Buzz : Ramener le Cannes à la maison... c'est l'ambition de Cineblogywood. Nous avons donc adapté notre Questionnaire cannois et demandé à des habitués de la Croisette de nous parler de leur Festival de Cannes s'ils devaient l'organiser dans leur foyer. Aujourd'hui, parole au critique de cinéma Grégory Marouzé. Où il est question de Fritz Lang, de Monsieur Verdoux et The Thing mais aussi de paillasson.
Vous avez décidé d’organiser votre propre Festival de Cannes à la maison. Quels films – classiques ou inédits, présentés à Cannes ou non – retenez-vous dans votre sélection et pourquoi ?
Comme je n’ai vu aucun des films qui auraient pu être en compétition, je dresse une liste de longs-métrage que j’aime, qui me ressemblent. C’est une sélection à un instant "T". Un autre jour, j’aurais sans doute fait le choix d’autres films.
Le Roman d’un Tricheur (1936) de Sacha Guitry : Pour sa finesse d’écriture, sa voix off (la première de l’Histoire du cinéma, si je ne fais pas d’erreur, mais on peut me corriger), son insolence, sa légèreté autant que pour sa profondeur. Pour Sacha Guitry, évidemment.

==============================

Consignes>
A: Présentez sous forme de liste le paragraphe de l'extrait qui commence par « Le Roman d'un Tricheur (1936) », en conservant ses informations principales.
B: Répondez aux questions suivantes à partir de l'extrait.
(i) Quel critique de cinéma prend la parole dans ce numéro ?
(ii) Pourquoi l'auteur compose-t-il sa sélection à partir de longs-métrages qu'il aime ?
(iii) En quelle année est sorti Le Roman d'un Tricheur ?
C: Recopiez fidèlement le passage de l'extrait qui va de « Comme je n’ai » jusqu'à « Sacha Guitry, évidemment. ».

Entrées de données enregistrées:
==============================

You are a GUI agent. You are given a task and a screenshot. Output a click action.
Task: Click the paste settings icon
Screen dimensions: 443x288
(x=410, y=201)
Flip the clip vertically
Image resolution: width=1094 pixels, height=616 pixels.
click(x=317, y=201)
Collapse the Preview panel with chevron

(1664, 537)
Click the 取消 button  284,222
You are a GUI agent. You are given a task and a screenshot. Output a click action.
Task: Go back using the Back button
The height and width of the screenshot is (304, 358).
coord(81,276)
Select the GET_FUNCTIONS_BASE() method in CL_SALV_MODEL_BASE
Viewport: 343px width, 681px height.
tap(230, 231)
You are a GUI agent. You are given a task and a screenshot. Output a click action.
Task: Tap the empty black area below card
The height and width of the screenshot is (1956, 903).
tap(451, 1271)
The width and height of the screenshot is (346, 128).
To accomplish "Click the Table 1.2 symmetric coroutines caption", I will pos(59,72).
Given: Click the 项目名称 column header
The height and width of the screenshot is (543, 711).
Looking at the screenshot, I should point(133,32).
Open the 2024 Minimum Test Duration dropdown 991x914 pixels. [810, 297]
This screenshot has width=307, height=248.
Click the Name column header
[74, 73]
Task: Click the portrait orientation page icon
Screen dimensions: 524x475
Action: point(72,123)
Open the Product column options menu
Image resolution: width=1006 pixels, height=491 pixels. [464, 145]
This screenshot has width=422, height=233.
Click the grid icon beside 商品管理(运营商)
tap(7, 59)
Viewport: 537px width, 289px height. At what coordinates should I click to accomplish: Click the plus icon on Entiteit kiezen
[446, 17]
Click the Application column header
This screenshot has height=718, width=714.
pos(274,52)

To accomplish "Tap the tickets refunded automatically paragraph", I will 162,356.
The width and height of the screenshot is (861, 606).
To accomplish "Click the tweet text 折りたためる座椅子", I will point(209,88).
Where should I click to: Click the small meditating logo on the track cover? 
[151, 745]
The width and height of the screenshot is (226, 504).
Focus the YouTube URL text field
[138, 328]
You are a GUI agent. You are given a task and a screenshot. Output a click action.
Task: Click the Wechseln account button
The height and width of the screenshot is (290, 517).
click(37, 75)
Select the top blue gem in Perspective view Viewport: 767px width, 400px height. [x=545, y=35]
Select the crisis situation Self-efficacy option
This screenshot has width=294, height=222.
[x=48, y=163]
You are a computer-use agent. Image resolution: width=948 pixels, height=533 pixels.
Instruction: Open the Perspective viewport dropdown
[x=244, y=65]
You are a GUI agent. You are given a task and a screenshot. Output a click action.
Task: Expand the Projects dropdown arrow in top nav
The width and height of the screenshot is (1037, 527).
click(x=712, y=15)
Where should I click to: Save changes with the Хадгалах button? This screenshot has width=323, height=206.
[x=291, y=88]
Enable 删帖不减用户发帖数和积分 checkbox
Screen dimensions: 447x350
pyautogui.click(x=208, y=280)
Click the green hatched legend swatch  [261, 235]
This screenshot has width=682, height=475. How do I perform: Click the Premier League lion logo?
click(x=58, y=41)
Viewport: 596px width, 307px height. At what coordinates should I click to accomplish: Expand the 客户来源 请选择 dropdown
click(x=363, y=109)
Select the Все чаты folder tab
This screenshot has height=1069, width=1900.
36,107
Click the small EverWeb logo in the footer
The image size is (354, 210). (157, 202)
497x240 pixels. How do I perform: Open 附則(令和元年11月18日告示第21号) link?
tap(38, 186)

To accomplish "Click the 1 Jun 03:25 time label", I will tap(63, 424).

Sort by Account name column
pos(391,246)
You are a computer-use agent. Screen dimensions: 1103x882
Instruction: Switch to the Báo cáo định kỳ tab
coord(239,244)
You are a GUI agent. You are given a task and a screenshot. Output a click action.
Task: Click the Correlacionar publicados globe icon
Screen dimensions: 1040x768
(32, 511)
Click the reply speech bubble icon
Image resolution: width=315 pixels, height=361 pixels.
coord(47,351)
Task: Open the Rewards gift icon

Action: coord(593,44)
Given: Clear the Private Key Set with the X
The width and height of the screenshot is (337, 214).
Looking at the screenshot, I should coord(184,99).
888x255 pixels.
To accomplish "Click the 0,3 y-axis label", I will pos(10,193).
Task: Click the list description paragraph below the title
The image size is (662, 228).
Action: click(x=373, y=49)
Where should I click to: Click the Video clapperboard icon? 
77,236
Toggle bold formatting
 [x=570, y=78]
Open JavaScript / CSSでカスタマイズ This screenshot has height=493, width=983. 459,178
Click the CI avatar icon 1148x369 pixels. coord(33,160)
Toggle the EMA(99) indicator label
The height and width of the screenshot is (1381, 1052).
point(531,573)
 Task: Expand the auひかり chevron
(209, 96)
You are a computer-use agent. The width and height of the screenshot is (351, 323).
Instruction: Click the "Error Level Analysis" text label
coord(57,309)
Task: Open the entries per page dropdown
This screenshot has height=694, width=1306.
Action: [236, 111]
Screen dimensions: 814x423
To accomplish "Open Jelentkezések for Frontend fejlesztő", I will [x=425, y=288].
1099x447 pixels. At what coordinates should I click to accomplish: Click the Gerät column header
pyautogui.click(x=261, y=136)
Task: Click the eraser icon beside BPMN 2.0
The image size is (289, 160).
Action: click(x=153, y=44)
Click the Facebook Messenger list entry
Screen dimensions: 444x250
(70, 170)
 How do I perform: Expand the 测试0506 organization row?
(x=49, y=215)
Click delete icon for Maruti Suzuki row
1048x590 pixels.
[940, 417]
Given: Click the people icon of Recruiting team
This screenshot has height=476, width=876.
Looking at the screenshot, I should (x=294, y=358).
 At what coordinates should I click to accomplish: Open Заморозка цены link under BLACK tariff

==============================

Corrigé>
A:
- Film : Le Roman d'un Tricheur (1936), de Sacha Guitry
- Raisons du choix :
  - la finesse d'écriture ;
  - la voix off, qui serait la première de l'histoire du cinéma, sous réserve d'erreur ;
  - l'insolence ;
  - la légèreté autant que la profondeur ;
  - Sacha Guitry lui-même.

B:
(i) Grégory Marouzé.
(ii) Parce qu'il n'a vu aucun des films qui auraient pu être en compétition.
(iii) En 1936.

C:
Comme je n’ai vu aucun des films qui auraient pu être en compétition, je dresse une liste de longs-métrage que j’aime, qui me ressemblent. C’est une sélection à un instant "T". Un autre jour, j’aurais sans doute fait le choix d’autres films.
Le Roman d’un Tricheur (1936) de Sacha Guitry : Pour sa finesse d’écriture, sa voix off (la première de l’Histoire du cinéma, si je ne fais pas d’erreur, mais on peut me corriger), son insolence, sa légèreté autant que pour sa profondeur. Pour Sacha Guitry, évidemment.